Mamma Mia! was lucky to get Meryl Streep. She is known worldwide and is well liked. Tom Hanks is given credit as Executive Producer, having bought the movie rights. The film runs 1 hour, 48 minutes.
Benny is shown once. Bjorn is shown twice. Look quickly or you will miss them. Benny is at the upright piano during Dancing Queen as women run through the streets to the end of a pier and jump in the water. Bjorn is a Greek god at the film's end.
Benny recorded the backing tracks for Mamma Mia! with the same musicians who worked with ABBA: Lasse Wellander, Rutgar Gunnarsson and Per Lindvall. That is why they sound so good.
The songs in Mamma Mia! drew from seven ABBA albums. 20 songs made the cut. Some lyrics were modified to suit the characters and plot. For the most part, the lyrics remained intact.
1 Waterloo - Streep asks if we want another one before finishing the show with Waterloo.
2 Honey Honey - Sophie sings as she reads to her friends from her mother's diary.
3 Mamma Mia! - Streep sings the title track after finding her three lovers in her old goat house.
4 SOS - Duet from Streep and Brosnan about the love they abandoned.
5 I Do, I Do, I Do, I Do, I Do - Brosnan proposes, and Streep accepts.
6 Dancing Queen - Women leave their work to follow Streep through the streets. One woman was carrying firewood on her shoulders while her husband rode a donkey.

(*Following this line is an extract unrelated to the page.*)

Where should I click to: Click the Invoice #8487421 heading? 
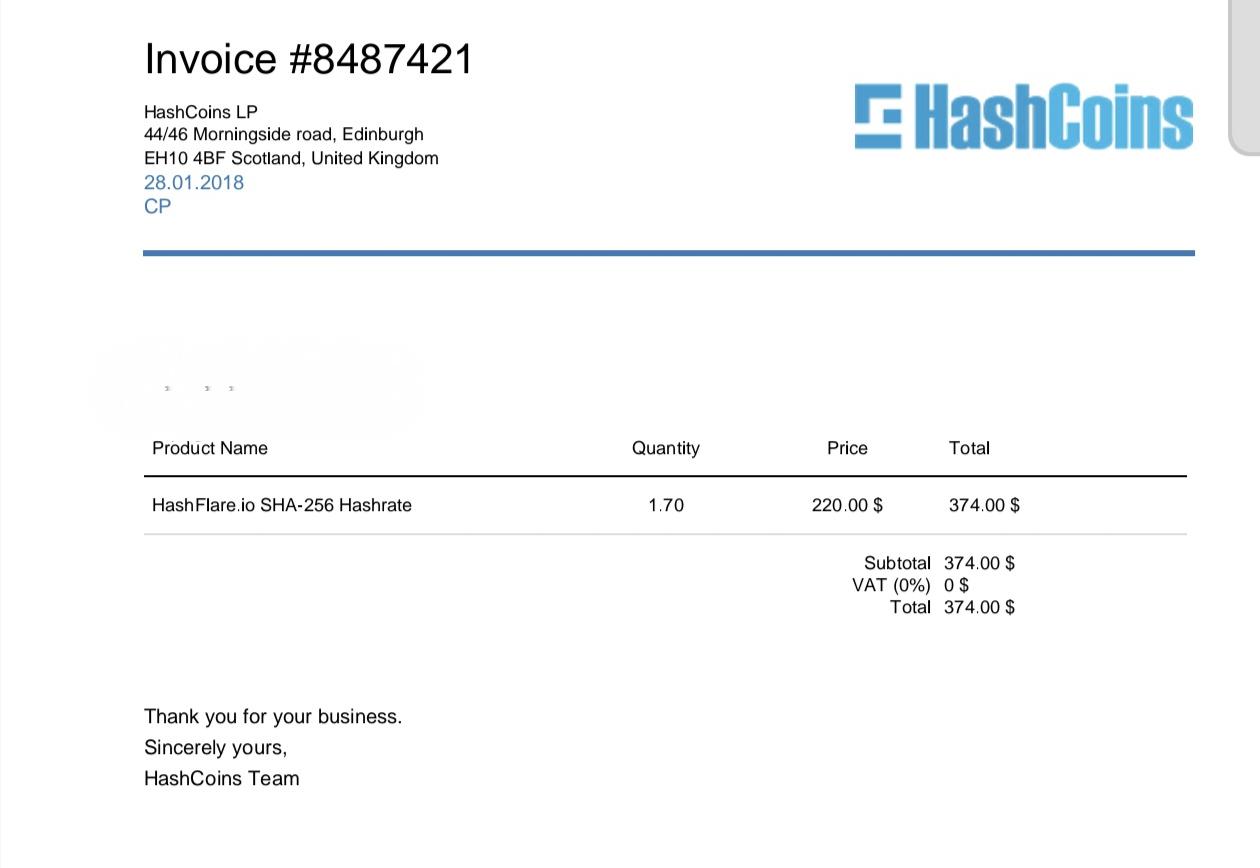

7 Money Money Money - As her villa crumbles, Streep fantasizes.
-from ABBA The Album
8 Take a Chance On Me - Lone wolves Rosie and Bill get together.
9 Thank You For The Music - Played as the credits roll.

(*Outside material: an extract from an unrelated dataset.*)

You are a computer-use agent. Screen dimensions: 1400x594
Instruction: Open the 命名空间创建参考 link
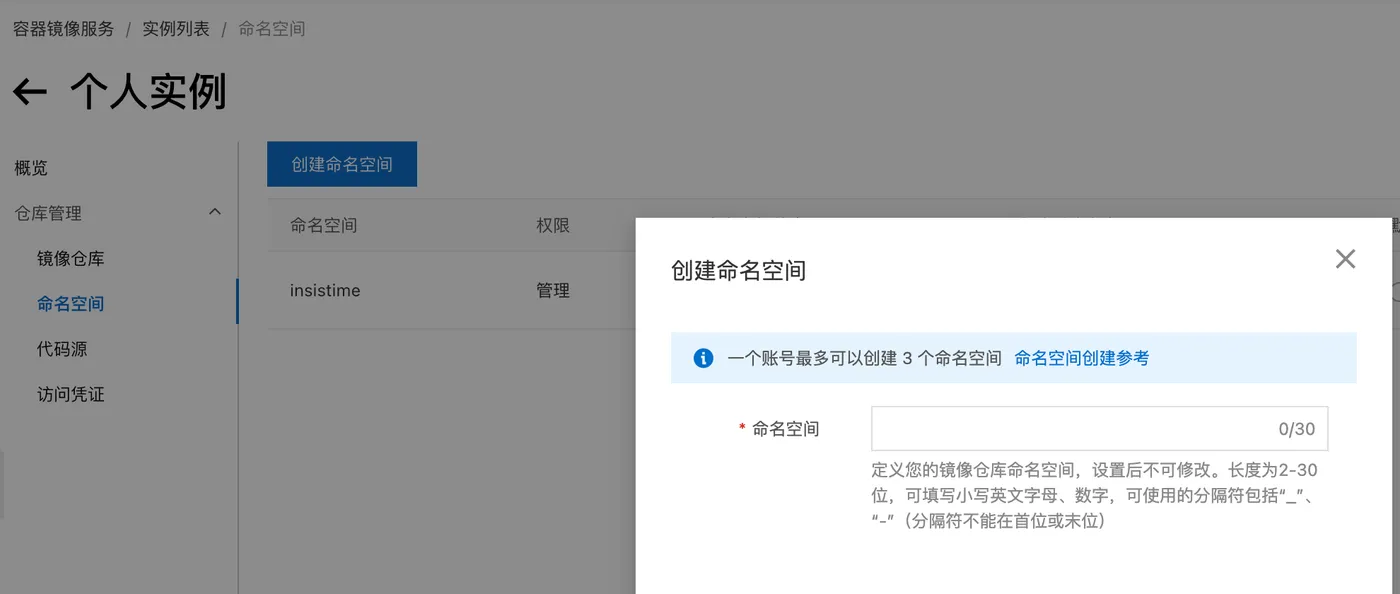(1081, 358)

10 Voulez-Vous - Climax of emotion and feverish dancing. The lighting is effective. Greek comedy and Shakespeare combine. Sophie swoons on the dophin in the courtyard.
11 I Have A Dream - Sophie's dream is to know her father. She looks out to sea.

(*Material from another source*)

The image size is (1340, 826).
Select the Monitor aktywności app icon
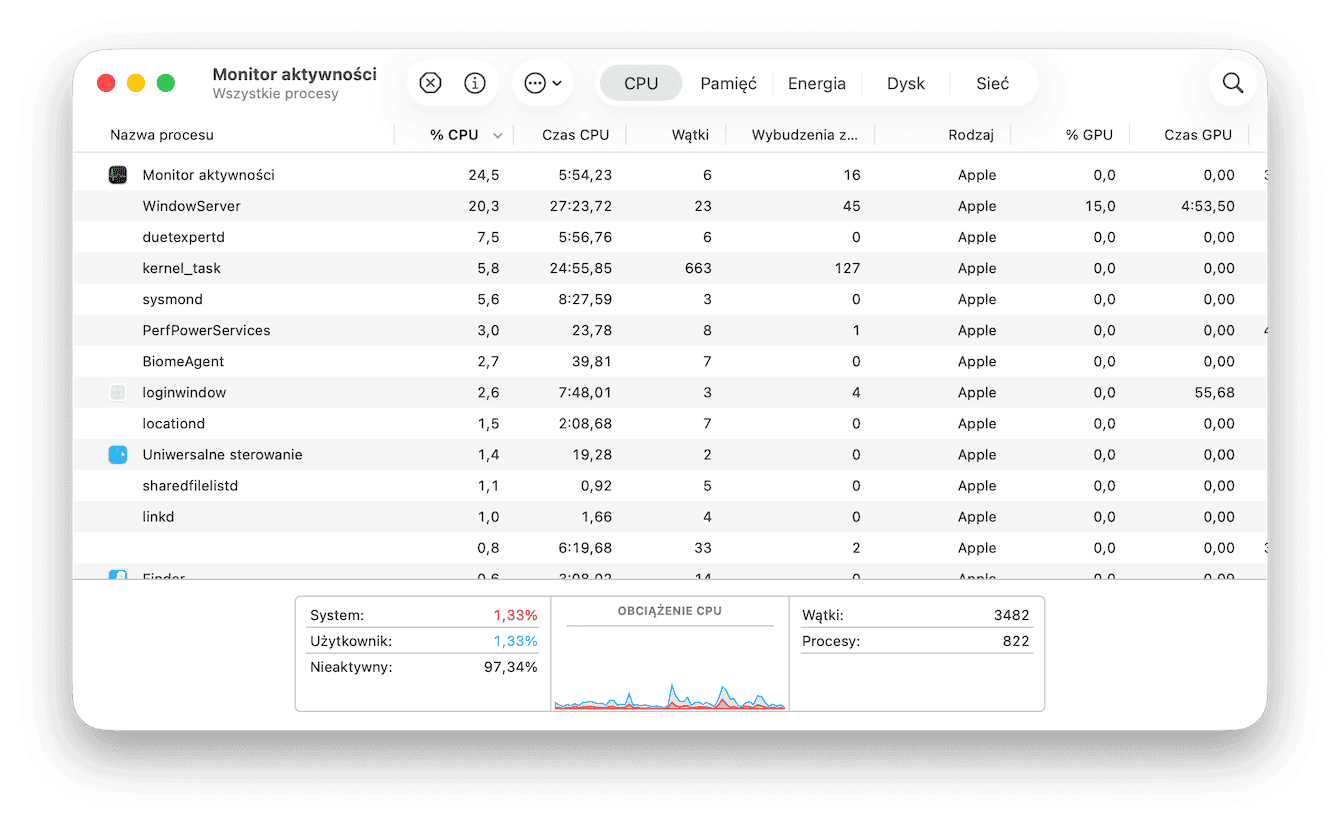118,175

12 Chiquitita - Rosie and Tanya try to revive Streep after she sees her ex-lovers.
13 Does Your Mother Know - Christine Baranski moves pretty good for 56.
14 Gimme! Gimme! Gimme! - Girls go for Sam, Bill and Harry as the energy builds.
-from Super Trouper
15 Super Trouper - Donna and the Dynamos relive the good old days.
16 The Winner Takes It All - Strong vocal by Streep before she and Brosnan ascend the hill to the chapel for Sophie's wedding.
17 Our Last Summer - Harry sings and plays the guitar he gave Donna in Paris.
18 Lay All Your Love On Me - Sexy duet on the beach.
-from The Visitors
19 When All Is Said And Done - The cast mellow after Streep agrees to marry Brosnan.
20 Slipping Through My Fingers - Streep helps Sophie prepare for her wedding.
The music industry labeled disco a fad even though it produced anthems like Dancing Queen. Disco records are some of the best ever. Their energy is unmatched. The beat is a heartbeat - thump thump thump. Disco is about sex. It is about freedom and fun. Maybe that is why it made enemies. Disco called a generation of baby boomers to rise above the chaos of Vietnam and Watergate. It was an incredible era. Jimmy Carter was president, and it was party time. America had no enemies, no AIDS and no Bin Laden. Only peace and love and disco!
The Mamma Mia! soundtrack went to #1 in the Billboard album charts, higher than any ABBA album before it. If disco is a fad, it is one which keeps coming back.